───── Records for this exercise

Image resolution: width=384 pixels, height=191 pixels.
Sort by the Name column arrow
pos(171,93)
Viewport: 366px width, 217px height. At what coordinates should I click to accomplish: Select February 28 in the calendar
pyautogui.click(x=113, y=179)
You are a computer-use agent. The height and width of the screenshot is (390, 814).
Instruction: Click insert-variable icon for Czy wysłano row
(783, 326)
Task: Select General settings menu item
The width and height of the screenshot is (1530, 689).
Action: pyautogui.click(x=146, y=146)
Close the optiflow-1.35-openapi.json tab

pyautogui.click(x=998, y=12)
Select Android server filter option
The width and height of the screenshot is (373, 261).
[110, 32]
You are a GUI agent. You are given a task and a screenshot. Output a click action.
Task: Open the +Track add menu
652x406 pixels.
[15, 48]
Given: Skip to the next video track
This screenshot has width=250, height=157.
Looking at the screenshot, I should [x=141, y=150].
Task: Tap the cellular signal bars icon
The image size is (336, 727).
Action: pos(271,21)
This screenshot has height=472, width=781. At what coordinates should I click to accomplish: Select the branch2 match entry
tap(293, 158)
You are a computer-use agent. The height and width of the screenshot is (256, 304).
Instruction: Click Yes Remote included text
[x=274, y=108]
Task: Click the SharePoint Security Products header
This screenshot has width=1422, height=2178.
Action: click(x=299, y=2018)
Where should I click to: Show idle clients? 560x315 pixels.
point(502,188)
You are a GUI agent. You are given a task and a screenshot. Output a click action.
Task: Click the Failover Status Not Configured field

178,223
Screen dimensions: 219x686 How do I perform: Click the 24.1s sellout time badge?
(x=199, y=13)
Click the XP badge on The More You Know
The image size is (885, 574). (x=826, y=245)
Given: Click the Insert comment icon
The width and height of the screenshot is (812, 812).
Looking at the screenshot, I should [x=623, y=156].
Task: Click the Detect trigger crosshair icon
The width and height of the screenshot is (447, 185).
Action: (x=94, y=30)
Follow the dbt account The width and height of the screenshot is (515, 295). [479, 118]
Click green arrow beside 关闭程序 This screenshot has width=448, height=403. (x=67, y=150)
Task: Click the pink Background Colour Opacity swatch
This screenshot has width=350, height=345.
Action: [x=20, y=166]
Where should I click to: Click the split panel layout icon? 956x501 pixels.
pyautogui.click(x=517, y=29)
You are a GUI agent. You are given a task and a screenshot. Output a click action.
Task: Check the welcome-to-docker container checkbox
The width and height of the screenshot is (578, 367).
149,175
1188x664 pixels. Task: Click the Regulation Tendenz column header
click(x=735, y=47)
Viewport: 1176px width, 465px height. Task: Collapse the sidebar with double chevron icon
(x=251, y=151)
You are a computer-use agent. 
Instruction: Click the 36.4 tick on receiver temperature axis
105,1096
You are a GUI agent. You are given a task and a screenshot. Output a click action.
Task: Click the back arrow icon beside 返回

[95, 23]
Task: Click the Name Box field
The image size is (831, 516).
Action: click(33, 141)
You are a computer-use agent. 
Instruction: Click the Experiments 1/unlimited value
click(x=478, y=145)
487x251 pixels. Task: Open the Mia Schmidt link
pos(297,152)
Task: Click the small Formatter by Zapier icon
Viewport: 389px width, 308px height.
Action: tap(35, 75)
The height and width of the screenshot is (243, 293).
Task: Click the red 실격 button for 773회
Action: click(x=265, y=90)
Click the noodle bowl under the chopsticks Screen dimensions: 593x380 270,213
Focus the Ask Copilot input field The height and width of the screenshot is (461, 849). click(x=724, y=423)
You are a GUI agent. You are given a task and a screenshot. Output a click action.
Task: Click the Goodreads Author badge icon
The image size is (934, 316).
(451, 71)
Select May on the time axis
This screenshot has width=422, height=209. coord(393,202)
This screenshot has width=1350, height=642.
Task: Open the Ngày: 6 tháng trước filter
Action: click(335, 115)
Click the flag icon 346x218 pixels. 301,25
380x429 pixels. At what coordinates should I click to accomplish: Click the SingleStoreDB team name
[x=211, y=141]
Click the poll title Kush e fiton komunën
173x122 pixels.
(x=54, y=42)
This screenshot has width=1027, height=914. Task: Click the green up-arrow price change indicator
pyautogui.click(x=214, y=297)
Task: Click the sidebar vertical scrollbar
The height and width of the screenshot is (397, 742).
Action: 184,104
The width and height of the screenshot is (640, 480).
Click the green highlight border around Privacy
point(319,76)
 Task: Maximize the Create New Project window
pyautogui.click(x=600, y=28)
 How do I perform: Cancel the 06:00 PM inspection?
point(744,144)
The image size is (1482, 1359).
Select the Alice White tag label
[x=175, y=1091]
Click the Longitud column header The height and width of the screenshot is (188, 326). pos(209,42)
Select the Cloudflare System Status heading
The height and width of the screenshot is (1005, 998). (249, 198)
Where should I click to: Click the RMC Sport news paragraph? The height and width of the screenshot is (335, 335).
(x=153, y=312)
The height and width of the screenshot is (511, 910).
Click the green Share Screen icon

──────────

» **Activity**: This calls for repeating all of the records, character for character.

» **Exercise result**:
Image resolution: width=384 pixels, height=191 pixels.
Sort by the Name column arrow
pos(171,93)
Viewport: 366px width, 217px height. At what coordinates should I click to accomplish: Select February 28 in the calendar
pyautogui.click(x=113, y=179)
You are a computer-use agent. The height and width of the screenshot is (390, 814).
Instruction: Click insert-variable icon for Czy wysłano row
(783, 326)
Task: Select General settings menu item
The width and height of the screenshot is (1530, 689).
Action: pyautogui.click(x=146, y=146)
Close the optiflow-1.35-openapi.json tab

pyautogui.click(x=998, y=12)
Select Android server filter option
The width and height of the screenshot is (373, 261).
[110, 32]
You are a GUI agent. You are given a task and a screenshot. Output a click action.
Task: Open the +Track add menu
652x406 pixels.
[15, 48]
Given: Skip to the next video track
This screenshot has width=250, height=157.
Looking at the screenshot, I should [x=141, y=150].
Task: Tap the cellular signal bars icon
The image size is (336, 727).
Action: pos(271,21)
This screenshot has height=472, width=781. At what coordinates should I click to accomplish: Select the branch2 match entry
tap(293, 158)
You are a computer-use agent. The height and width of the screenshot is (256, 304).
Instruction: Click Yes Remote included text
[x=274, y=108]
Task: Click the SharePoint Security Products header
This screenshot has width=1422, height=2178.
Action: click(x=299, y=2018)
Where should I click to: Show idle clients? 560x315 pixels.
point(502,188)
You are a GUI agent. You are given a task and a screenshot. Output a click action.
Task: Click the Failover Status Not Configured field

178,223
Screen dimensions: 219x686 How do I perform: Click the 24.1s sellout time badge?
(x=199, y=13)
Click the XP badge on The More You Know
The image size is (885, 574). (x=826, y=245)
Given: Click the Insert comment icon
The width and height of the screenshot is (812, 812).
Looking at the screenshot, I should [x=623, y=156].
Task: Click the Detect trigger crosshair icon
The width and height of the screenshot is (447, 185).
Action: (x=94, y=30)
Follow the dbt account The width and height of the screenshot is (515, 295). [479, 118]
Click green arrow beside 关闭程序 This screenshot has width=448, height=403. (x=67, y=150)
Task: Click the pink Background Colour Opacity swatch
This screenshot has width=350, height=345.
Action: [x=20, y=166]
Where should I click to: Click the split panel layout icon? 956x501 pixels.
pyautogui.click(x=517, y=29)
You are a GUI agent. You are given a task and a screenshot. Output a click action.
Task: Check the welcome-to-docker container checkbox
The width and height of the screenshot is (578, 367).
149,175
1188x664 pixels. Task: Click the Regulation Tendenz column header
click(x=735, y=47)
Viewport: 1176px width, 465px height. Task: Collapse the sidebar with double chevron icon
(x=251, y=151)
You are a computer-use agent. 
Instruction: Click the 36.4 tick on receiver temperature axis
105,1096
You are a GUI agent. You are given a task and a screenshot. Output a click action.
Task: Click the back arrow icon beside 返回

[95, 23]
Task: Click the Name Box field
The image size is (831, 516).
Action: click(33, 141)
You are a computer-use agent. 
Instruction: Click the Experiments 1/unlimited value
click(x=478, y=145)
487x251 pixels. Task: Open the Mia Schmidt link
pos(297,152)
Task: Click the small Formatter by Zapier icon
Viewport: 389px width, 308px height.
Action: tap(35, 75)
The height and width of the screenshot is (243, 293).
Task: Click the red 실격 button for 773회
Action: click(x=265, y=90)
Click the noodle bowl under the chopsticks Screen dimensions: 593x380 270,213
Focus the Ask Copilot input field The height and width of the screenshot is (461, 849). click(x=724, y=423)
You are a GUI agent. You are given a task and a screenshot. Output a click action.
Task: Click the Goodreads Author badge icon
The image size is (934, 316).
(451, 71)
Select May on the time axis
This screenshot has width=422, height=209. coord(393,202)
This screenshot has width=1350, height=642.
Task: Open the Ngày: 6 tháng trước filter
Action: click(335, 115)
Click the flag icon 346x218 pixels. 301,25
380x429 pixels. At what coordinates should I click to accomplish: Click the SingleStoreDB team name
[x=211, y=141]
Click the poll title Kush e fiton komunën
173x122 pixels.
(x=54, y=42)
This screenshot has width=1027, height=914. Task: Click the green up-arrow price change indicator
pyautogui.click(x=214, y=297)
Task: Click the sidebar vertical scrollbar
The height and width of the screenshot is (397, 742).
Action: 184,104
The width and height of the screenshot is (640, 480).
Click the green highlight border around Privacy
point(319,76)
 Task: Maximize the Create New Project window
pyautogui.click(x=600, y=28)
 How do I perform: Cancel the 06:00 PM inspection?
point(744,144)
The image size is (1482, 1359).
Select the Alice White tag label
[x=175, y=1091]
Click the Longitud column header The height and width of the screenshot is (188, 326). pos(209,42)
Select the Cloudflare System Status heading
The height and width of the screenshot is (1005, 998). (249, 198)
Where should I click to: Click the RMC Sport news paragraph? The height and width of the screenshot is (335, 335).
(x=153, y=312)
The height and width of the screenshot is (511, 910).
Click the green Share Screen icon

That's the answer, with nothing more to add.